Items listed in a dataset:
"""

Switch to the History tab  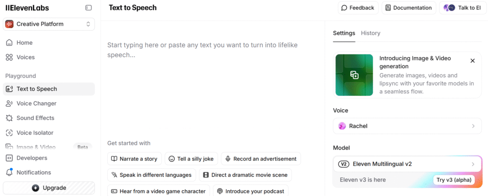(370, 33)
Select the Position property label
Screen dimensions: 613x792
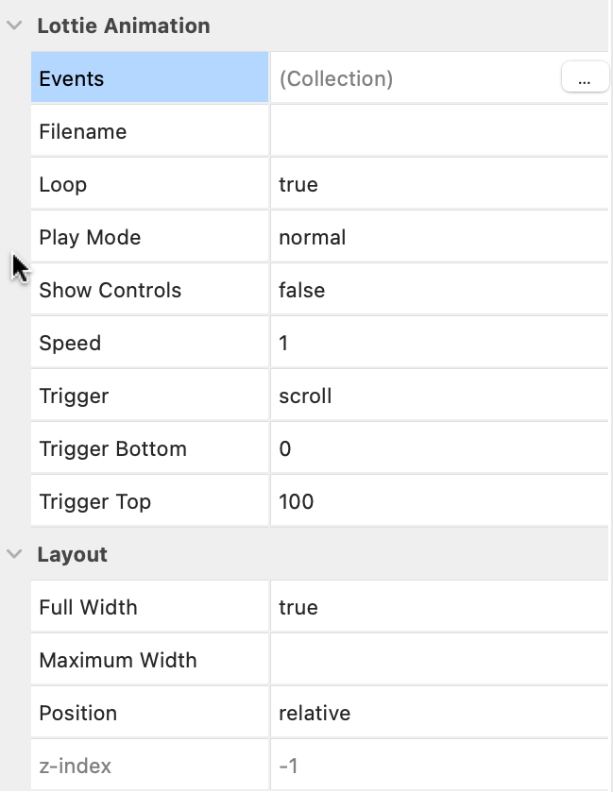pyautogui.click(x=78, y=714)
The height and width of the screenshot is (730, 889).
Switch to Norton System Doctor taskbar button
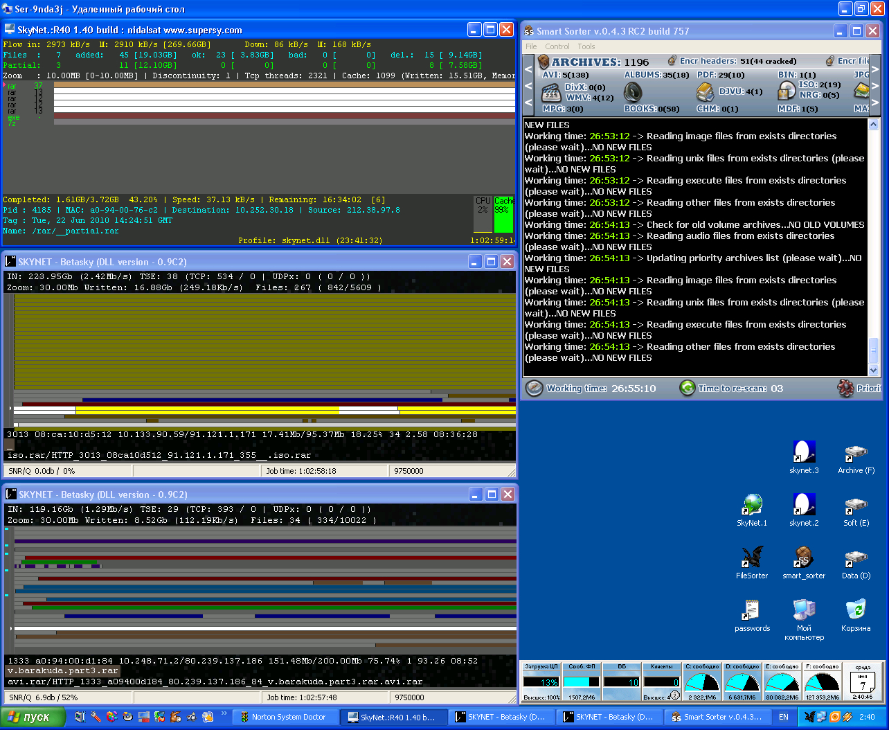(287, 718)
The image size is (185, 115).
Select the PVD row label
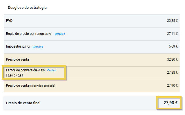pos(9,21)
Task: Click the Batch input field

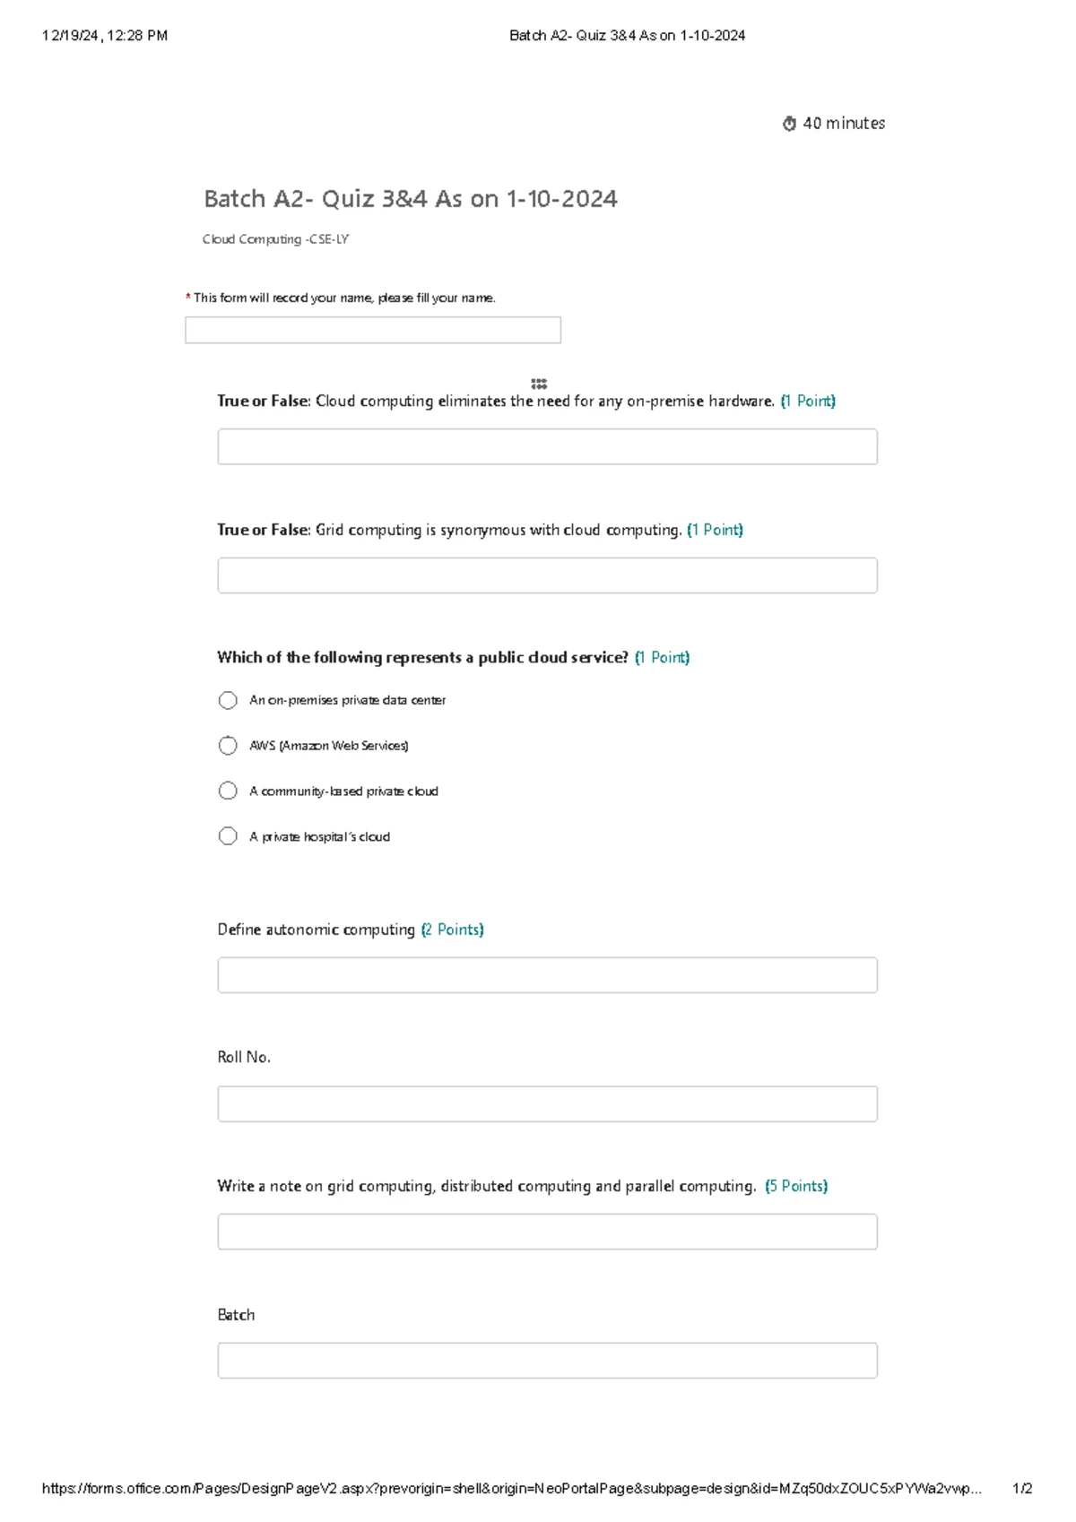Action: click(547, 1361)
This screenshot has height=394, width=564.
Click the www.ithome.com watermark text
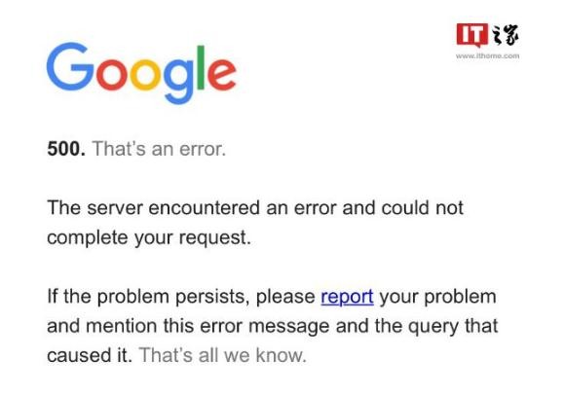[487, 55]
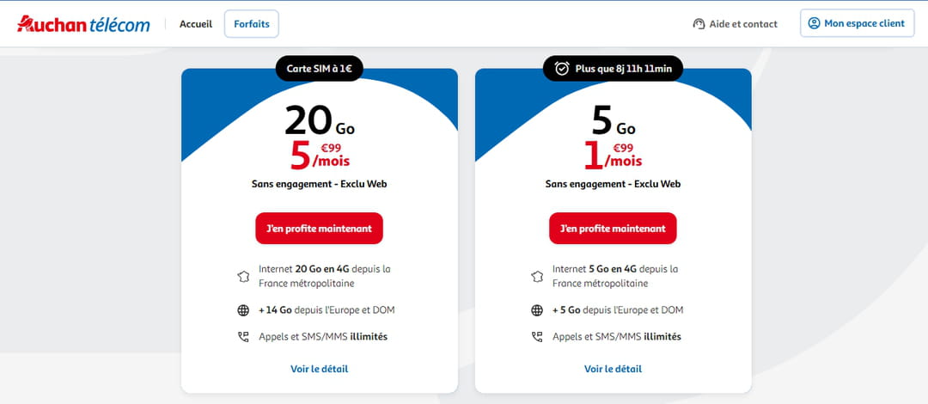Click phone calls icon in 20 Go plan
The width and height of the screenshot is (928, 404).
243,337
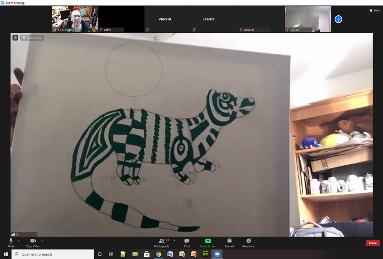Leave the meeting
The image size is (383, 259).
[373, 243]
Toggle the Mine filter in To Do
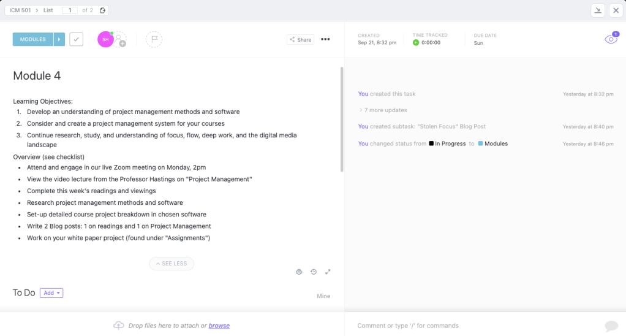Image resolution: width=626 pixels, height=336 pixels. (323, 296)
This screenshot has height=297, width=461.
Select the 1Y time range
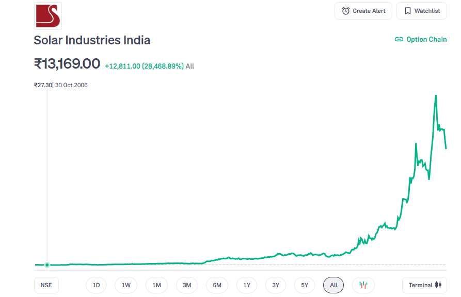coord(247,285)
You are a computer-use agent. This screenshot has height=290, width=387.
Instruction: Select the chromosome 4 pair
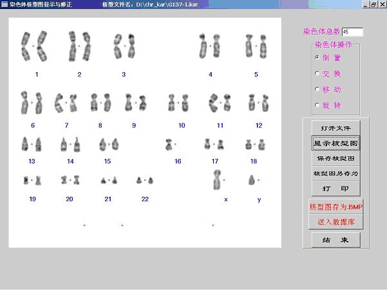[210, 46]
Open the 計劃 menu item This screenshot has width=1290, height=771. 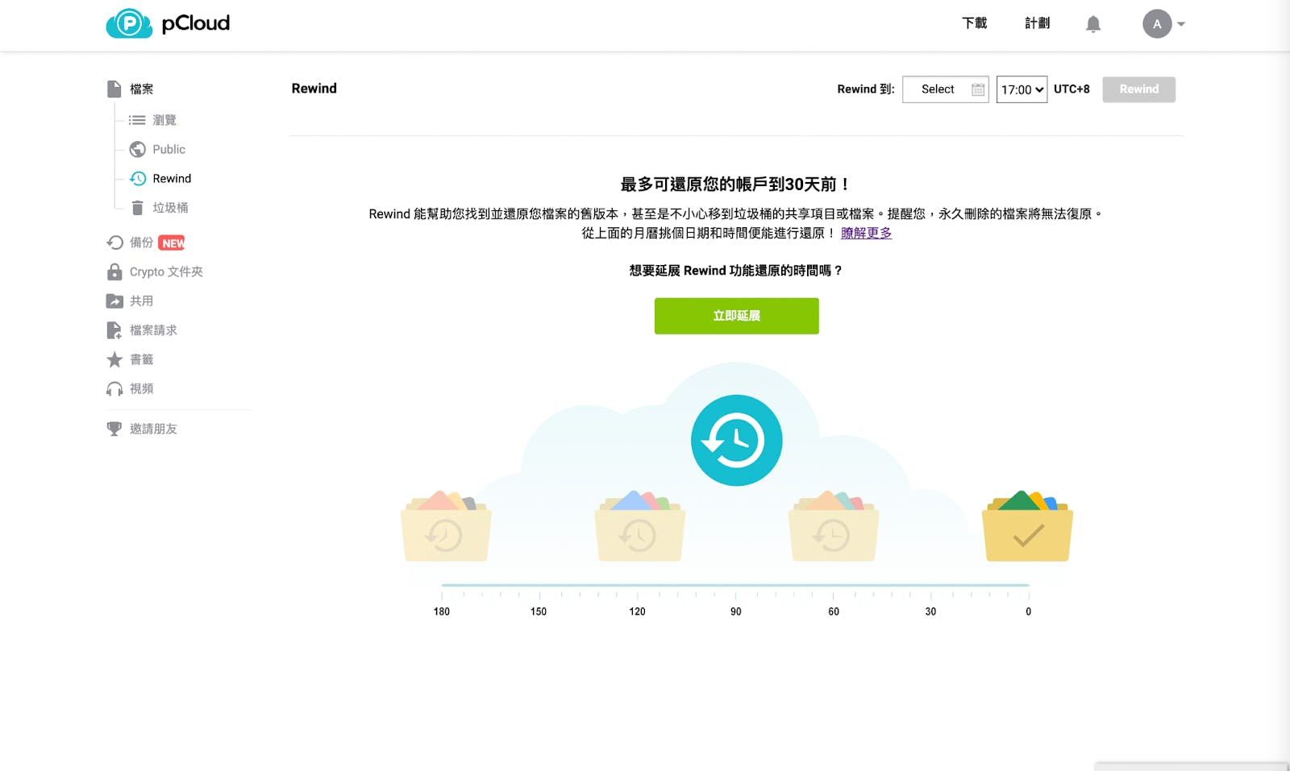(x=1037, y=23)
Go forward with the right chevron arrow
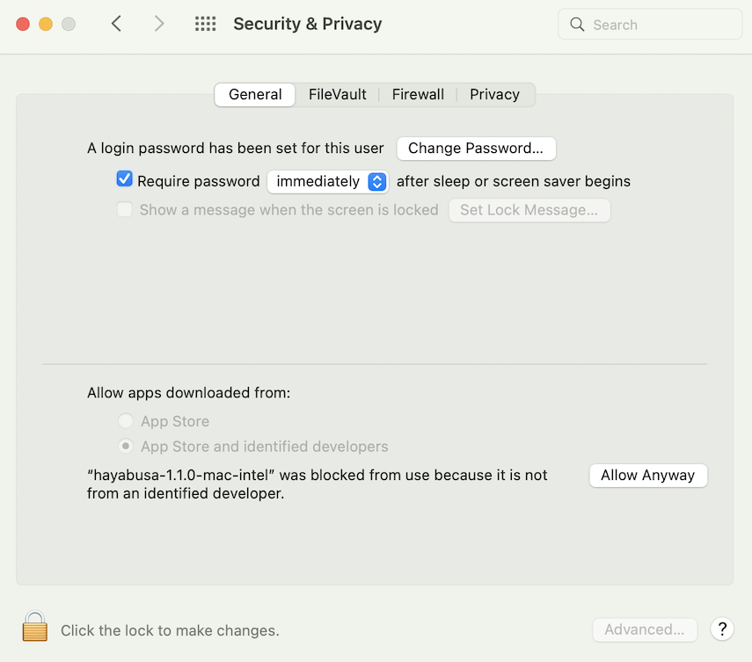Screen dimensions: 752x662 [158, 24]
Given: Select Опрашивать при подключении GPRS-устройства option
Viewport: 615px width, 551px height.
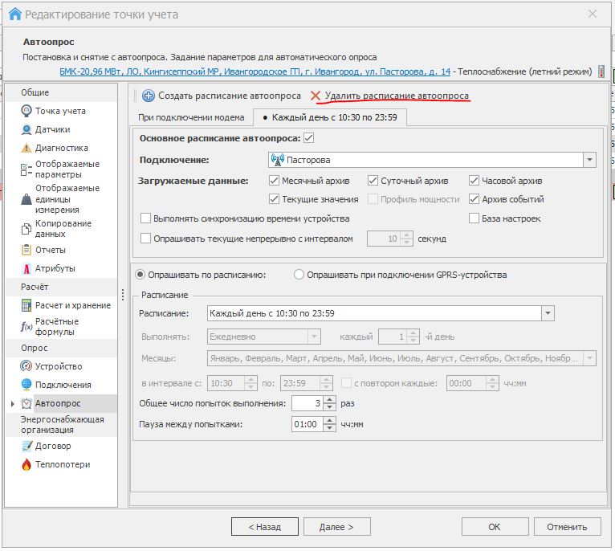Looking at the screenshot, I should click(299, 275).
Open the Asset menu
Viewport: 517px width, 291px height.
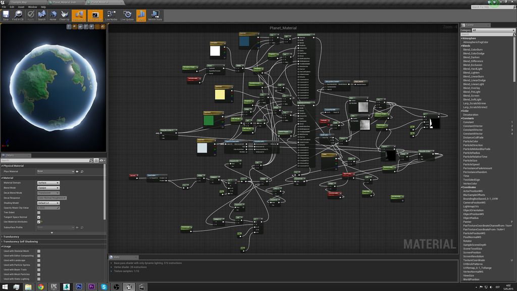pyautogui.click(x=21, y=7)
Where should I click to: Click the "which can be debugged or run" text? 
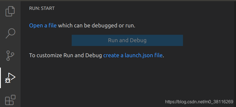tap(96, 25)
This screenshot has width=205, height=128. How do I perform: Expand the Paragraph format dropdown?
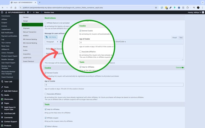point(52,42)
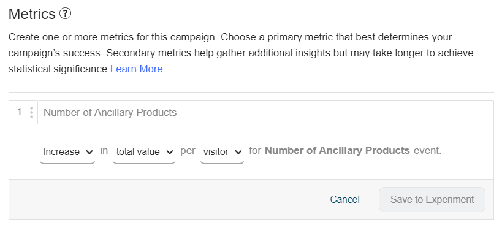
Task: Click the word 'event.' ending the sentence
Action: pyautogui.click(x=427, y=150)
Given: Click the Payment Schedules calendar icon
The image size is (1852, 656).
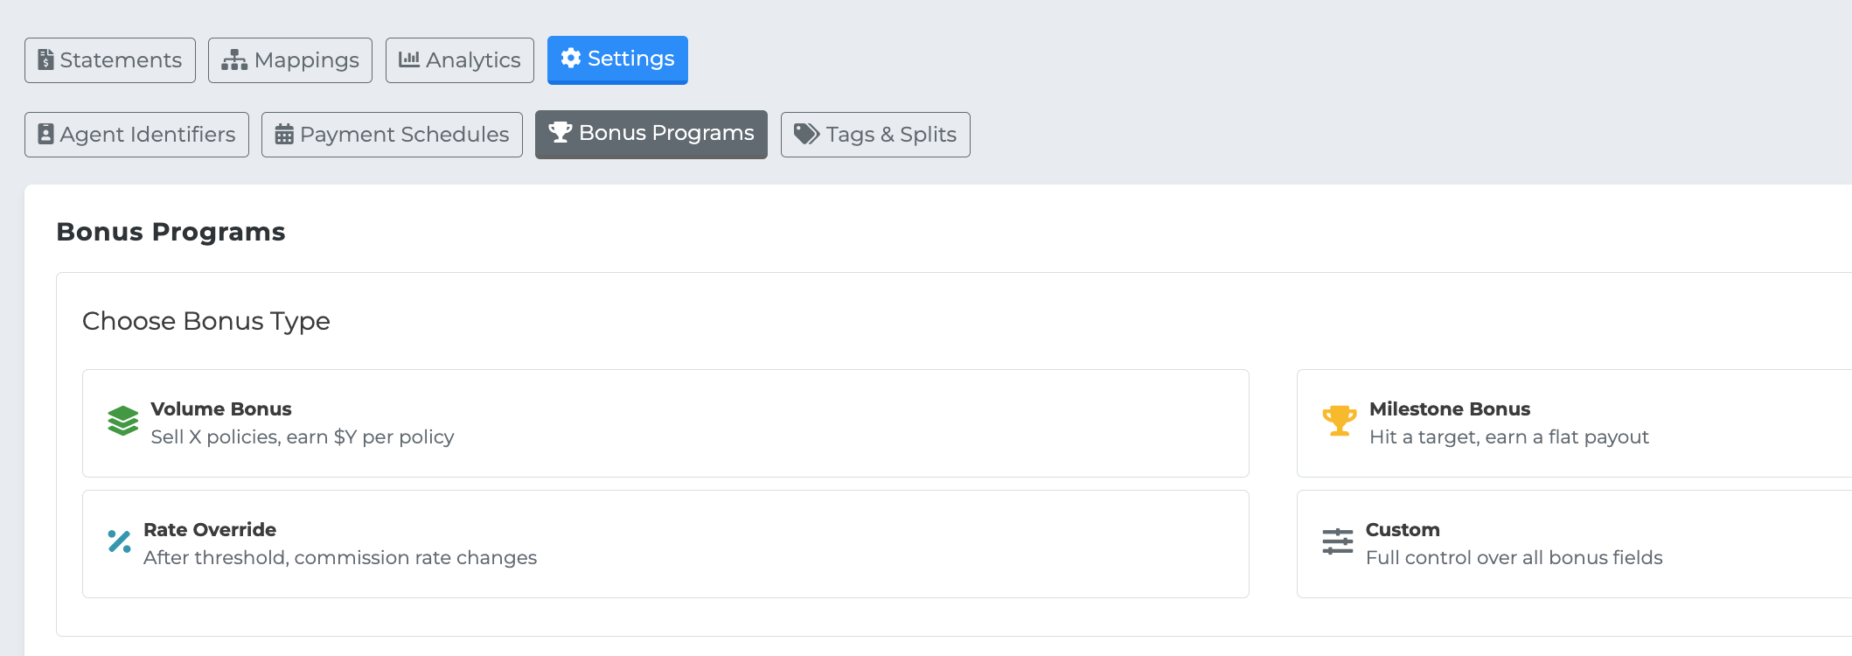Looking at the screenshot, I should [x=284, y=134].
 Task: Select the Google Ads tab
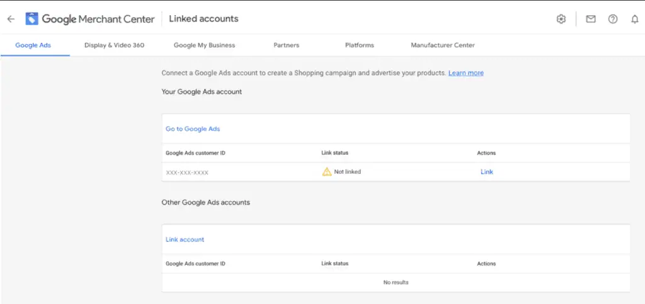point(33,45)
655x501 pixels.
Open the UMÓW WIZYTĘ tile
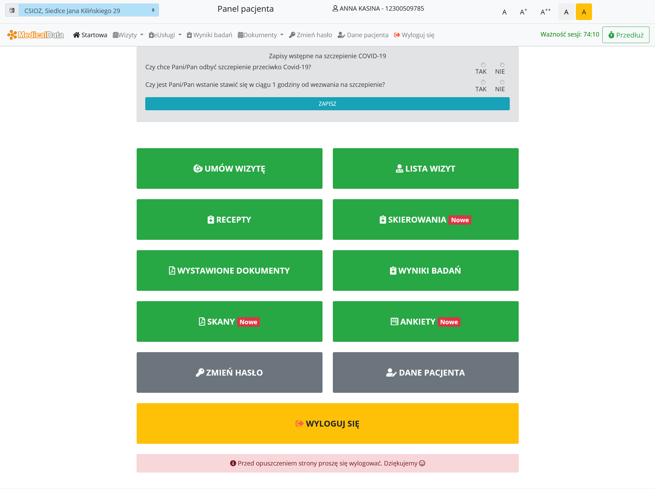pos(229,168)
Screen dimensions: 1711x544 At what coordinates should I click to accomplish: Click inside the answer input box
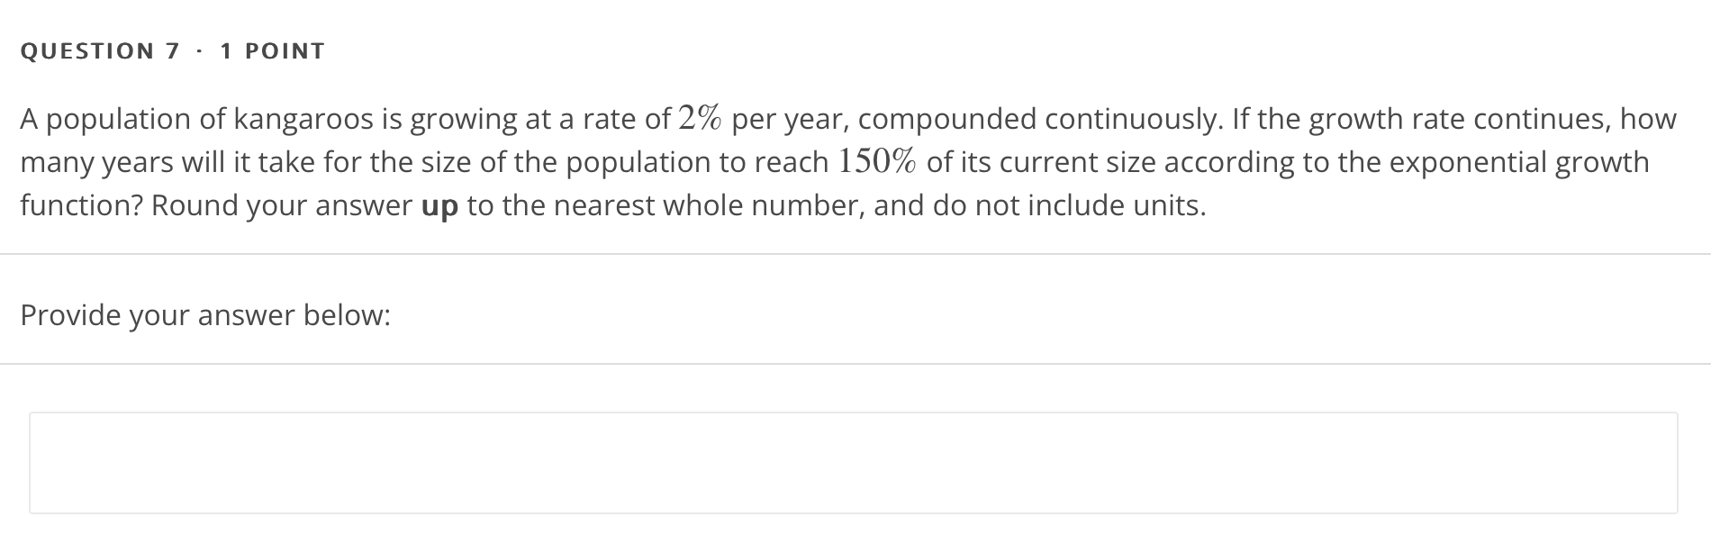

"""

_Aim of the task_:
All lines of the entries containing the string "Given" must be shown in full.

_Solution for this problem_:
Given: Select Опрашивать при подключении GPRS-устройства option
Given: Click the Payment Schedules calendar icon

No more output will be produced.